If tax presence is established, Belgium may assess corporate income tax on profits attributable to Belgian activities, supported by profit attribution analysis and documentation. Retroactive assessments are possible, and compliance obligations may arise even where the business initially assumed it was operating purely cross-border.
In Belgium, incorporation often becomes the cleaner option once Belgian-based people are permanently embedded in core operations, when commercial authority is exercised locally, or when ongoing uncertainty around home office and dependent agent factors becomes operationally inefficient. At that stage, incorporation typically provides clearer boundaries, more predictable compliance, and reduced audit risk.
Across tax systems, the assessment of tax presence typically follows a consistent set of underlying principles:
Substance over legal form
Actual business activities and economic reality carry more weight than contractual labels or formal structures.
People and decision-making
Where key individuals work, negotiate, manage operations or make decisions is often decisive.
Continuity and regularity
Ongoing or recurring activities are treated differently from occasional or incidental involvement.
Economic value creation
Where value is created, managed or controlled is a central factor in tax attribution.
These principles explain why the absence of a legal entity does not automatically eliminate tax exposure.
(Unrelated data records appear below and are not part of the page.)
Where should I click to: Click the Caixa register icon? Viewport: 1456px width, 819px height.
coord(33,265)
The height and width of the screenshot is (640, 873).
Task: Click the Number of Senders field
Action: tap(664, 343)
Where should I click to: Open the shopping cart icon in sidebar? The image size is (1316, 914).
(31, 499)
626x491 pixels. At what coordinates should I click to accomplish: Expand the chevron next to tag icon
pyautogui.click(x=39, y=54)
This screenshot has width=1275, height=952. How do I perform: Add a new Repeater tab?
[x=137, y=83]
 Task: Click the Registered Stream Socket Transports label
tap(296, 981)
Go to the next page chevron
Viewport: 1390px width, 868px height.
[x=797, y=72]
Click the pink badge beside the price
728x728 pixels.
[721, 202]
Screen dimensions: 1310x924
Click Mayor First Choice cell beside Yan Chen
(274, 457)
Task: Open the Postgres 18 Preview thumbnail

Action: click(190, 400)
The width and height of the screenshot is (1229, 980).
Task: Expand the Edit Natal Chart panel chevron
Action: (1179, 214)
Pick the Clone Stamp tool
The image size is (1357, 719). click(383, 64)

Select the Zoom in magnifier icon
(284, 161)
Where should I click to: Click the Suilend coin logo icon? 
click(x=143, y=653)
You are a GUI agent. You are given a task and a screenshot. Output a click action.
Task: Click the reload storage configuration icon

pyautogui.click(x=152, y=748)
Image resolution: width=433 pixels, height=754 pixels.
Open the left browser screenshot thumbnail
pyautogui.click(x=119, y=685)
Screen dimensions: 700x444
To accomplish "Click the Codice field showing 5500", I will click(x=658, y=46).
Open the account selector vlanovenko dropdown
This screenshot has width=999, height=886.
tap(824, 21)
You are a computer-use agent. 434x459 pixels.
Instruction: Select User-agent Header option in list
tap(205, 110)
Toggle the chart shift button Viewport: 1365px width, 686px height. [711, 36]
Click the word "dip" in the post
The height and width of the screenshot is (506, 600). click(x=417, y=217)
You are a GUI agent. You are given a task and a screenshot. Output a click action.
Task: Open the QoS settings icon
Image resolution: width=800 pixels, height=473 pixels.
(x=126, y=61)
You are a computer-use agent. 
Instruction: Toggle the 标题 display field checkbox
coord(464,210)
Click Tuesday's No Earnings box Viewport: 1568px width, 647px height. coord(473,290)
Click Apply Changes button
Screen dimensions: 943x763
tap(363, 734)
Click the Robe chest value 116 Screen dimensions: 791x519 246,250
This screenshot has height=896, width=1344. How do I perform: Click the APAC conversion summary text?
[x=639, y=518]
Tax presence risk is most commonly associated with the following types of activities:
Employees or directors working structurally from another jurisdiction
Sales personnel or agents with decision-making authority
Long-term or recurring on-site projects
Fixed places of business such as offices, warehouses or workshops
Home offices used as a regular base for business operations
The decisive factor is rarely a single activity, but rather the combination, duration and functional role of these activities.
Certain activities are widely regarded as preparatory or auxiliary and typically do not, on their own, create tax presence:
Occasional business travel
Pure marketing or promotional activities
Independent agents acting in the ordinary course of their business
Short-term presence without operational continuity
Supporting functions without decision-making authority
Risk may still arise when these activities evolve or are combined with more substantive functions.